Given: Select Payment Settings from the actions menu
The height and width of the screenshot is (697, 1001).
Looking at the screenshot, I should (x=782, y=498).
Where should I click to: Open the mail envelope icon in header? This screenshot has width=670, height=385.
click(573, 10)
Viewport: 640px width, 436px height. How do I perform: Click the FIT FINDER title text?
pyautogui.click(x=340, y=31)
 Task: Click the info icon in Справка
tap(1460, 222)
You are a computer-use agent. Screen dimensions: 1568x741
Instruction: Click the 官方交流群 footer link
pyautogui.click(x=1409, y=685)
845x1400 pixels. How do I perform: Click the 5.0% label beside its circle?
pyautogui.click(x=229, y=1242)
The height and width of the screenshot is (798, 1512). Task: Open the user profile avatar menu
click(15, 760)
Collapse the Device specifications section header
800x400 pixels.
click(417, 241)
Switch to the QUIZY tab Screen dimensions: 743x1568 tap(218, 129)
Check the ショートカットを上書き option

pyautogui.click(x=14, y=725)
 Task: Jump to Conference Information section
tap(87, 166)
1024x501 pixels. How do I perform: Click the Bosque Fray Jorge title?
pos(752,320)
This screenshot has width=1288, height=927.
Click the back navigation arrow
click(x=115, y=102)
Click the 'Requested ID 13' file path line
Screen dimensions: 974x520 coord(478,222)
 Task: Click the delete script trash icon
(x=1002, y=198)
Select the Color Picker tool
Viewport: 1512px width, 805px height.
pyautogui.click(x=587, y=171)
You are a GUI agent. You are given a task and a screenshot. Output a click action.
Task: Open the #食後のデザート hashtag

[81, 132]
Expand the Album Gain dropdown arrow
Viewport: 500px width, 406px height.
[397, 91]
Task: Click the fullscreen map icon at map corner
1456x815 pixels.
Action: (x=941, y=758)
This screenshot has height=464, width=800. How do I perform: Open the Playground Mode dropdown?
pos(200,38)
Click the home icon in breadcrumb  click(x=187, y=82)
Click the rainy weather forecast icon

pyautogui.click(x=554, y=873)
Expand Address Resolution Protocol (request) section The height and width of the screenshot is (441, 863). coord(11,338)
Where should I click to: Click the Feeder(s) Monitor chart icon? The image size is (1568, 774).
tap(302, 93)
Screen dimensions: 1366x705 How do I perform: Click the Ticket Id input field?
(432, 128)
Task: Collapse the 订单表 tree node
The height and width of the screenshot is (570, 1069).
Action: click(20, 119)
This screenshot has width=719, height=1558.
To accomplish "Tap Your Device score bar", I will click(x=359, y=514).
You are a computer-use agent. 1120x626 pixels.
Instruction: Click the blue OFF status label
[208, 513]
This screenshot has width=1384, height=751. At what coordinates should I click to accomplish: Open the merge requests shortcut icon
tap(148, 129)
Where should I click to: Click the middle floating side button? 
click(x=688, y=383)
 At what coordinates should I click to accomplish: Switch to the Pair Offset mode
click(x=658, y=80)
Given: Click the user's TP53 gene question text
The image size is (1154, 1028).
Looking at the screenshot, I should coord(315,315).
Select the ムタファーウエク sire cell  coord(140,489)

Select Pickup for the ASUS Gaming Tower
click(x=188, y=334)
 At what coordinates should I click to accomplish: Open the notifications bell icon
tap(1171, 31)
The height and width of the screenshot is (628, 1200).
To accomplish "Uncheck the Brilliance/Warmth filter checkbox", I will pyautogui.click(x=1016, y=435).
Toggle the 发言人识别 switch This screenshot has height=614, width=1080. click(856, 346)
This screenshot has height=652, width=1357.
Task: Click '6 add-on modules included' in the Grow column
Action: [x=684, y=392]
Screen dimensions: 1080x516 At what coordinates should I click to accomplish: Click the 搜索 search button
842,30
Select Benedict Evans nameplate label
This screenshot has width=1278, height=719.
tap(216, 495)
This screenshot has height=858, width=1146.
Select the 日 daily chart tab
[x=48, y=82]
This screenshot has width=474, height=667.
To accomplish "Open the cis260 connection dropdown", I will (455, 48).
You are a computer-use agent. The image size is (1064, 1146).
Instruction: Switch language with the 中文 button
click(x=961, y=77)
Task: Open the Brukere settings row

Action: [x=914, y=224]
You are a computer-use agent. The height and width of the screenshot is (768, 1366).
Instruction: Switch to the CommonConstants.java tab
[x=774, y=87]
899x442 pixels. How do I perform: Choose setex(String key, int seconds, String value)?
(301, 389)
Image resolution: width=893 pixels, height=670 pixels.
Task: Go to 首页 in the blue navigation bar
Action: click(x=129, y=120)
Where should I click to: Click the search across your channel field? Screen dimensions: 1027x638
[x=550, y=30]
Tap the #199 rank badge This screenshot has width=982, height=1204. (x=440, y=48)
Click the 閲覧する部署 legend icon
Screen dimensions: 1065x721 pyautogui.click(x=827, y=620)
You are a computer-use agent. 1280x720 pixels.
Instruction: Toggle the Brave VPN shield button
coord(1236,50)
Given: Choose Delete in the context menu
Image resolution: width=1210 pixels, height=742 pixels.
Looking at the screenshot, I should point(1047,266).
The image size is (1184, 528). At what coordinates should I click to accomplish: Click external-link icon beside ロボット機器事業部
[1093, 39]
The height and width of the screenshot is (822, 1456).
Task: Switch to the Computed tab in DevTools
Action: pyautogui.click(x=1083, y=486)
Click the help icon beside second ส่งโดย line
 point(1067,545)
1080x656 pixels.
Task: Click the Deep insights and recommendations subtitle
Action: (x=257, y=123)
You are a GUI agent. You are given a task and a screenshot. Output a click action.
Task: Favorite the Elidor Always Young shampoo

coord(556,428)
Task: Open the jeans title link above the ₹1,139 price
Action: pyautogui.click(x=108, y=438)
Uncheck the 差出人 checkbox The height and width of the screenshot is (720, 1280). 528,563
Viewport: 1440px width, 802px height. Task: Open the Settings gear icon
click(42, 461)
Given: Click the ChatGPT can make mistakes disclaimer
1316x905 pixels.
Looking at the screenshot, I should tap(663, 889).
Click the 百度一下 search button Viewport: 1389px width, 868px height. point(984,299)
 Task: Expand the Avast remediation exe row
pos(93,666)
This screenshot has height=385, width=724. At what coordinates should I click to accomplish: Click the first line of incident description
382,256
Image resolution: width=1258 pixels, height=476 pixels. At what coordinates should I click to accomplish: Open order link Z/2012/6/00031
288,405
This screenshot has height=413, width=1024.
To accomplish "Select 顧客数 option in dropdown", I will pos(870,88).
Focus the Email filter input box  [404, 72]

(TASK STATEMENT) Reproduce every line of the data without changing a word.

(RESPONSE TO THE EXERCISE)
Given: Select Payment Settings from the actions menu
The height and width of the screenshot is (697, 1001).
Looking at the screenshot, I should (x=782, y=498).
Where should I click to: Open the mail envelope icon in header? This screenshot has width=670, height=385.
click(573, 10)
Viewport: 640px width, 436px height. How do I perform: Click the FIT FINDER title text?
pyautogui.click(x=340, y=31)
 Task: Click the info icon in Справка
tap(1460, 222)
You are a computer-use agent. Screen dimensions: 1568x741
Instruction: Click the 官方交流群 footer link
pyautogui.click(x=1409, y=685)
845x1400 pixels. How do I perform: Click the 5.0% label beside its circle?
pyautogui.click(x=229, y=1242)
The height and width of the screenshot is (798, 1512). Task: Open the user profile avatar menu
click(15, 760)
Collapse the Device specifications section header
800x400 pixels.
click(417, 241)
Switch to the QUIZY tab Screen dimensions: 743x1568 tap(218, 129)
Check the ショートカットを上書き option

pyautogui.click(x=14, y=725)
 Task: Jump to Conference Information section
tap(87, 166)
1024x501 pixels. How do I perform: Click the Bosque Fray Jorge title?
pos(752,320)
This screenshot has width=1288, height=927.
Click the back navigation arrow
click(x=115, y=102)
Click the 'Requested ID 13' file path line
Screen dimensions: 974x520 coord(478,222)
 Task: Click the delete script trash icon
(x=1002, y=198)
Select the Color Picker tool
Viewport: 1512px width, 805px height.
pyautogui.click(x=587, y=171)
You are a GUI agent. You are given a task and a screenshot. Output a click action.
Task: Open the #食後のデザート hashtag

[81, 132]
Expand the Album Gain dropdown arrow
Viewport: 500px width, 406px height.
[397, 91]
Task: Click the fullscreen map icon at map corner
1456x815 pixels.
Action: (x=941, y=758)
This screenshot has height=464, width=800. How do I perform: Open the Playground Mode dropdown?
pos(200,38)
Click the home icon in breadcrumb  click(x=187, y=82)
Click the rainy weather forecast icon

pyautogui.click(x=554, y=873)
Expand Address Resolution Protocol (request) section The height and width of the screenshot is (441, 863). coord(11,338)
Where should I click to: Click the Feeder(s) Monitor chart icon? The image size is (1568, 774).
tap(302, 93)
Screen dimensions: 1366x705 How do I perform: Click the Ticket Id input field?
(432, 128)
Task: Collapse the 订单表 tree node
The height and width of the screenshot is (570, 1069).
Action: click(20, 119)
This screenshot has width=719, height=1558.
To accomplish "Tap Your Device score bar", I will click(x=359, y=514).
You are a computer-use agent. 1120x626 pixels.
Instruction: Click the blue OFF status label
[208, 513]
This screenshot has width=1384, height=751. At what coordinates should I click to accomplish: Open the merge requests shortcut icon
tap(148, 129)
Where should I click to: Click the middle floating side button? 
click(x=688, y=383)
 At what coordinates should I click to accomplish: Switch to the Pair Offset mode
click(x=658, y=80)
Given: Click the user's TP53 gene question text
The image size is (1154, 1028).
Looking at the screenshot, I should coord(315,315).
Select the ムタファーウエク sire cell  coord(140,489)

Select Pickup for the ASUS Gaming Tower
click(x=188, y=334)
 At what coordinates should I click to accomplish: Open the notifications bell icon
tap(1171, 31)
The height and width of the screenshot is (628, 1200).
To accomplish "Uncheck the Brilliance/Warmth filter checkbox", I will pyautogui.click(x=1016, y=435).
Toggle the 发言人识别 switch This screenshot has height=614, width=1080. click(856, 346)
This screenshot has height=652, width=1357.
Task: Click '6 add-on modules included' in the Grow column
Action: [x=684, y=392]
Screen dimensions: 1080x516 At what coordinates should I click to accomplish: Click the 搜索 search button
842,30
Select Benedict Evans nameplate label
This screenshot has width=1278, height=719.
tap(216, 495)
This screenshot has height=858, width=1146.
Select the 日 daily chart tab
[x=48, y=82]
This screenshot has width=474, height=667.
To accomplish "Open the cis260 connection dropdown", I will (455, 48).
You are a computer-use agent. The image size is (1064, 1146).
Instruction: Switch language with the 中文 button
click(x=961, y=77)
Task: Open the Brukere settings row

Action: [x=914, y=224]
You are a computer-use agent. The height and width of the screenshot is (768, 1366).
Instruction: Switch to the CommonConstants.java tab
[x=774, y=87]
899x442 pixels. How do I perform: Choose setex(String key, int seconds, String value)?
(301, 389)
Image resolution: width=893 pixels, height=670 pixels.
Task: Go to 首页 in the blue navigation bar
Action: click(x=129, y=120)
Where should I click to: Click the search across your channel field? Screen dimensions: 1027x638
[x=550, y=30]
Tap the #199 rank badge This screenshot has width=982, height=1204. (x=440, y=48)
Click the 閲覧する部署 legend icon
Screen dimensions: 1065x721 pyautogui.click(x=827, y=620)
You are a computer-use agent. 1280x720 pixels.
Instruction: Toggle the Brave VPN shield button
coord(1236,50)
Given: Choose Delete in the context menu
Image resolution: width=1210 pixels, height=742 pixels.
Looking at the screenshot, I should point(1047,266).
The image size is (1184, 528). At what coordinates should I click to accomplish: Click external-link icon beside ロボット機器事業部
[1093, 39]
The height and width of the screenshot is (822, 1456).
Task: Switch to the Computed tab in DevTools
Action: pyautogui.click(x=1083, y=486)
Click the help icon beside second ส่งโดย line
 point(1067,545)
1080x656 pixels.
Task: Click the Deep insights and recommendations subtitle
Action: (x=257, y=123)
You are a GUI agent. You are given a task and a screenshot. Output a click action.
Task: Favorite the Elidor Always Young shampoo

coord(556,428)
Task: Open the jeans title link above the ₹1,139 price
Action: pyautogui.click(x=108, y=438)
Uncheck the 差出人 checkbox The height and width of the screenshot is (720, 1280). 528,563
Viewport: 1440px width, 802px height. Task: Open the Settings gear icon
click(42, 461)
Given: Click the ChatGPT can make mistakes disclaimer
1316x905 pixels.
Looking at the screenshot, I should tap(663, 889).
Click the 百度一下 search button Viewport: 1389px width, 868px height. point(984,299)
 Task: Expand the Avast remediation exe row
pos(93,666)
This screenshot has height=385, width=724. At what coordinates should I click to accomplish: Click the first line of incident description
382,256
Image resolution: width=1258 pixels, height=476 pixels. At what coordinates should I click to accomplish: Open order link Z/2012/6/00031
288,405
This screenshot has height=413, width=1024.
To accomplish "Select 顧客数 option in dropdown", I will pos(870,88).
Focus the Email filter input box  [404, 72]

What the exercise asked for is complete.